Les premiers avions sont arrivés ce matin, lundi, à l’aéroport Mohammed V, en provenance des pays européens, et les passagers arrivant à bord ont été soumis aux mesures d’accueil nécessaires, compte tenu de la propagation du variant Omicron.
Le Maroc avait décidé d’ouvrir son espace aérien à partir d’aujourd’hui 7 février, sur la base des exigences légales liées à la gestion de l’état d’urgence sanitaire, et selon les recommandations du Comité scientifique et technique, et compte tenu de l’évolution de la situation épidémiologique au Maroc, selon un communiqué du gouvernement marocain.
Les autorités marocaines ont approuvé de nouvelles procédures d’entrée dans le pays, suite à la décision d’ouverture de l’espace aérien aux voyageurs, pour assurer une meilleure mise en œuvre de la décision de réouverture des frontières face aux vols à destination et en provenance du Royaume.
Dans le cadre des nouvelles procédures, le communiqué du gouvernement indique que les arrivées au Royaume devront présenter le passeport de vaccination avec un résultat de test négatif, et effectuer des tests de détection rapide du virus Corona pour les passagers à leur arrivée dans les aéroports du Royaume.

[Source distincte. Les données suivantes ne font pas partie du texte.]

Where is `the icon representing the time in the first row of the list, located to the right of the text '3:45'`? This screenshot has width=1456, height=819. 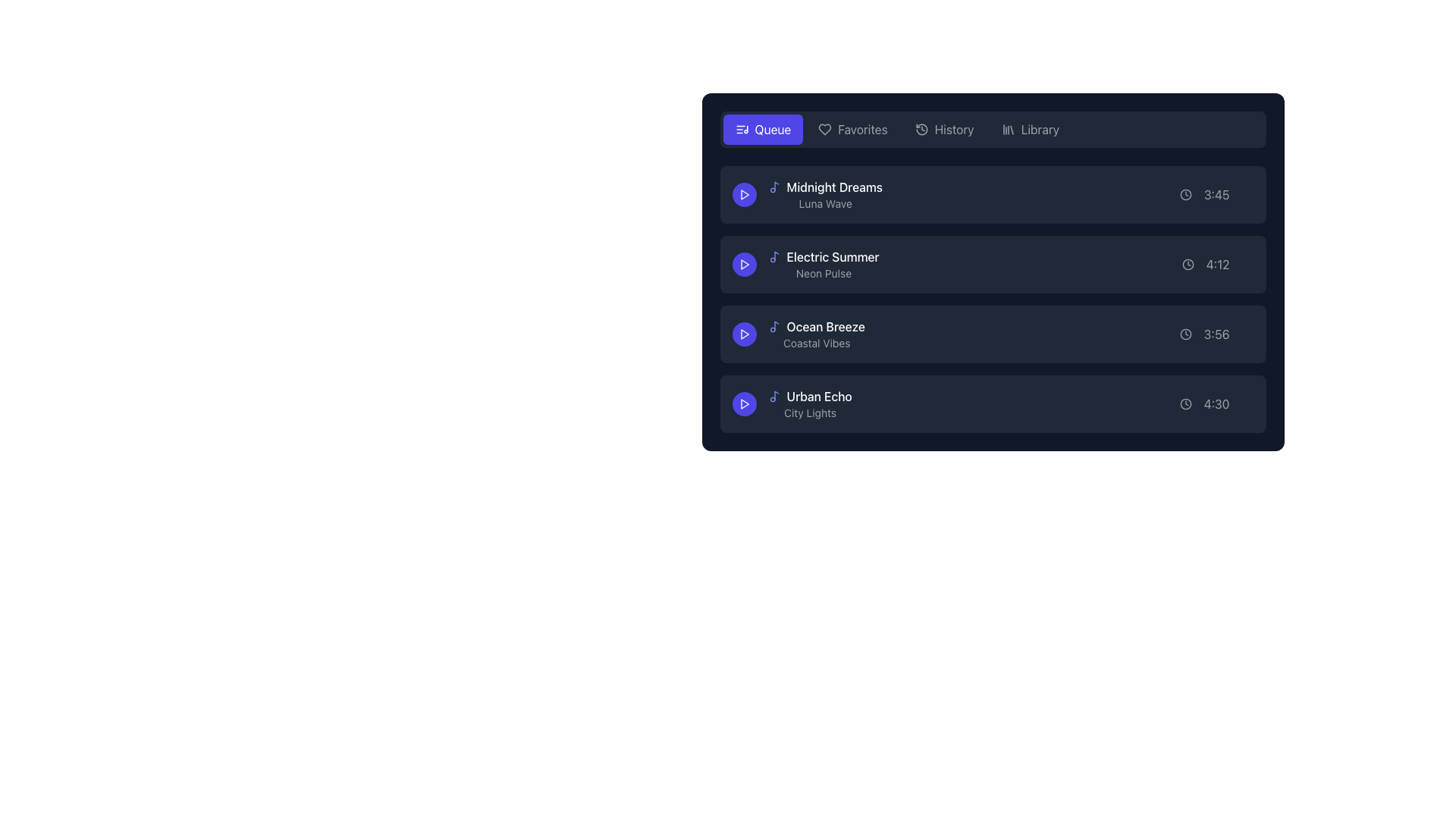 the icon representing the time in the first row of the list, located to the right of the text '3:45' is located at coordinates (1185, 194).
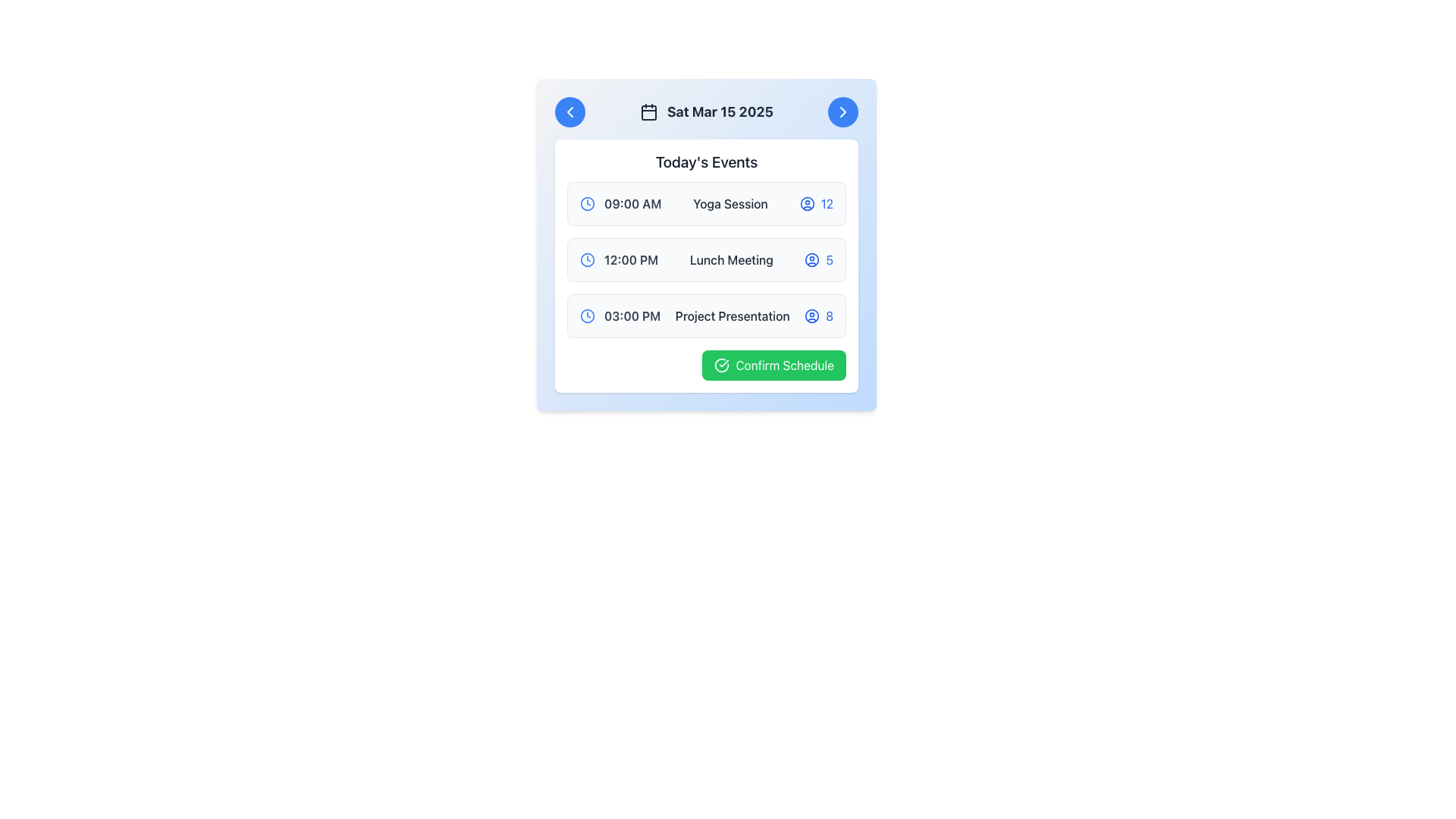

Le communiqué poursuit en expliquant que des tests «PCR» seront effectués sur des groupes de voyageurs de manière aléatoire à leur arrivée dans le pays, et que «tous les équipements et moyens nécessaires en matière de santé, de sécurité et aussi au niveau administratif seront mis en place pour réussir la mise en œuvre des décisions.
Le communiqué indiquait également « la possibilité d’effectuer un test supplémentaire dans l’hôtel ou le centre de résidence pour les touristes arrivant dans le Royaume, 48 heures après leur entrée dans le pays », et expliquait que « les cas positifs normaux seront obligés de se mettre en quarantaine à leur place de résidence, en les soumettant à un suivi médical, et que les cas positifs difficiles et critiques arrivant dans le pays seront hospitalisés afin de recevoir le traitement nécessaire.